View All Events

Security SIG: N-Gram Analysis in Suspect Author Identification of Anonymous Email

| 2:00pm to 3:30pm Bits & Pieces, Room 306 Sansom Place West

In response to an investigation where a company received a series of credible threats of workplace violence via anonymous email, Paul Herrmann developed a system and protocol utilizing current linguistic techniques to successfully identify the perpetrator. Empirical authorship analysis has a long history, primarily as it relates to literary works of unknown or disputed authors. One such technique known as N-Gram Analysis has shown promise in identifying the most likely author of known texts when presented with candidate authors having predefined text samples of undisputed authorship.
This presentation will introduce N-Gram analysis, the technique utilized in the developed solution. Current academic research on N-Gram analysis will be reviewed. The mathematics for N-Gram analysis will be presented including key parameters. Paul will review the applied mathematics specific to email analysis as implemented in the solution.
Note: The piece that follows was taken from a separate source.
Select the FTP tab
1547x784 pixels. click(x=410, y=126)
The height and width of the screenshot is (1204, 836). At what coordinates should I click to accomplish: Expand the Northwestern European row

Design models for system testing and error rate determination will be explored as well as the rationale for the specific technique for validating the system and error rate. The forensic protocol for usage of the technique will be discussed including protections against the introduction of bias. Opportunities for further research and the evidentiary positioning of the technique as it relates to the Daubert test will be discussed.

The session with conclude with an open discussion on the ethical implications of the technique.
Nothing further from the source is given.